In Moscow Prince Bolkonsky sees a French doctor-to-the-stars.
On the Prince’s name day (remember, a day for all the people who are named after a specific saint), he makes a list of approved guests and demands that no one else be allowed in.
Marya tries to go with this, but the doctor pulls rank and goes in to see him anyway. Predictably, Bolkonsky flips the heck out, kicks the doctor out of his house, and then goes after Marya in a rage.

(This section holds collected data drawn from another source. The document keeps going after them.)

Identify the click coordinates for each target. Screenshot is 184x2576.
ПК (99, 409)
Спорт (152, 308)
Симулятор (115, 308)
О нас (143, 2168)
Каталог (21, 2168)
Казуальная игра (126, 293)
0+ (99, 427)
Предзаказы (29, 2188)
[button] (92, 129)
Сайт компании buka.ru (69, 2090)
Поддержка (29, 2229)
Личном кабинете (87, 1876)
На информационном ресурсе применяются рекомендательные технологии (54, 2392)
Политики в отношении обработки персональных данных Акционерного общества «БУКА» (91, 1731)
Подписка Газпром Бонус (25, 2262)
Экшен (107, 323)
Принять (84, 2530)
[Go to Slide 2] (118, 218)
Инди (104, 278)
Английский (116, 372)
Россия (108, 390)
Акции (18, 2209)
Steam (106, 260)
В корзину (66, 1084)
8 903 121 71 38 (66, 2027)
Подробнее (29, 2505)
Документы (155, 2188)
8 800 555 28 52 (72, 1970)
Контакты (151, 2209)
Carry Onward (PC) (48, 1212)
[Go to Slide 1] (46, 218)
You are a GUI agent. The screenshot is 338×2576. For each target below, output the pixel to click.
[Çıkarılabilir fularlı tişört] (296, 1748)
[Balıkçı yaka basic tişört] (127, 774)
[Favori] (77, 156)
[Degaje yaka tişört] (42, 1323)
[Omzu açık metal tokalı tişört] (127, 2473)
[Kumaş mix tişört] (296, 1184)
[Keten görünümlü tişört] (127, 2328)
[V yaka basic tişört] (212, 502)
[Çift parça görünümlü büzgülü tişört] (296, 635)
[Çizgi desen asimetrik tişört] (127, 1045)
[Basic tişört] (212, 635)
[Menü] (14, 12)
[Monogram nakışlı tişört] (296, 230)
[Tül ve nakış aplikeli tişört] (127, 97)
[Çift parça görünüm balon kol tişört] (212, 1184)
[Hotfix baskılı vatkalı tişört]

Prince Bolkonsky is totally paranoid and starts yelling about spies and traitors everywhere around him. (Shmoop FYI: random paranoia is a pretty frequent symptom of senility.)
At the dinner party that night, there are just a few guests, most of whom are kissing Prince Bolkonsky’s posterior as hard as possible. One of the guests is Pierre. Another is Boris, who is still all about the striving and social climbing. He fits right in, mostly because he doesn’t say much and is just ultra respectful.
There’s an outspoken count there, who goes on and on about how much better everything was back in the day – all of which is music to Prince Bolkonsky’s ears, of course.
Finally, Bolkonsky himself starts to talk. It veers between sense and nonsense. There’s some talk about the spies, including the doctor he kicked out earlier, which everyone just smiles and nods about. And there’s some conversation about how awful it is that all the government leaders are now rubbing elbows with Napoleon, even though he’s a peasant upstart.